Innovación para el gauchaje de San Juan
Prosiguiendo en la enumeración de los diferentes frentes que disfruta dentro del mundo del gauchaje, el carismático animador indicó: “La organización de estos eventos me atrapa, me atrae. Me encanta innovar. Me acuerdo cuando trajimos la carrera del caballo y la moto que yo había visto para un 25 de Mayo en una fiesta en la que estuve en Córdoba. La trajimos y a su vez le agregamos un divertido plus”.
“Estaban todos expectantes con la carrera del caballo y la moto. Mostramos la moto, que era una 250, y un caballo de los mejores que había. Yo estaba en el escenario, había una gran expectativa, y cuando anuncié que se largaba la prueba salieron un pony y una Daelim 50, a la que la habías tocado para que echara mucho humo. Al final eso tuvo más éxito y fue más divertida que la carrera entre la 250 y el caballo en sí”, recordó con detalles pormenorizados el hoy vecino de Dos Acequias, en San Martín.
Si vas a un asado, te piden que se sentés por ahí y te pongás a recitar versos. Entonces, soy el alma de la fiesta sin tener que hacer el asado Si vas a un asado, te piden que se sentés por ahí y te pongás a recitar versos. Entonces, soy el alma de la fiesta sin tener que hacer el asado
El vendaval de anécdotas podría generar que esta nota se haga interminable, pero no se podría poner un punto y final sin consultarle sus cualidades al frente de una parrilla, otra de las típicas postales que se encuentran en una reunión de gauchos.

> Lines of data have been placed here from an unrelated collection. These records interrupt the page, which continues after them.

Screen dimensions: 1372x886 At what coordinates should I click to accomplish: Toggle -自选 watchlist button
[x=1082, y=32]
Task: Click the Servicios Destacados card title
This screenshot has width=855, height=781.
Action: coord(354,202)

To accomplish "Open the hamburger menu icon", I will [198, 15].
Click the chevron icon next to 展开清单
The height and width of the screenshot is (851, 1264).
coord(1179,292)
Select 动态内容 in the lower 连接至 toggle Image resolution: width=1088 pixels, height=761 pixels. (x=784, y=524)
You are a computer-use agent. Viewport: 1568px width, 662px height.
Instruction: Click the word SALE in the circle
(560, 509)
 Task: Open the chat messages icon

“Yo del 1 al 10 me califico con un 2. A mí el asado me sale mal, que lo haga otro. Yo estoy acostumbrado a sentarme a comer el asado y no hacerlo. Yo me bajo un ratito del escenario para comer. No tengo tiempo a hacer el asado. A lo largo de 18 años del relator nunca me tocó hacer el asado. Y si vas a un asado, te piden que se sentés por ahí y te pongás a recitar versos. Entonces, soy el alma de la fiesta sin tener que hacer el asado ”, concluyó entre risas Martín Guevara, o, lo que es lo mismo decir, la tradición echa voz.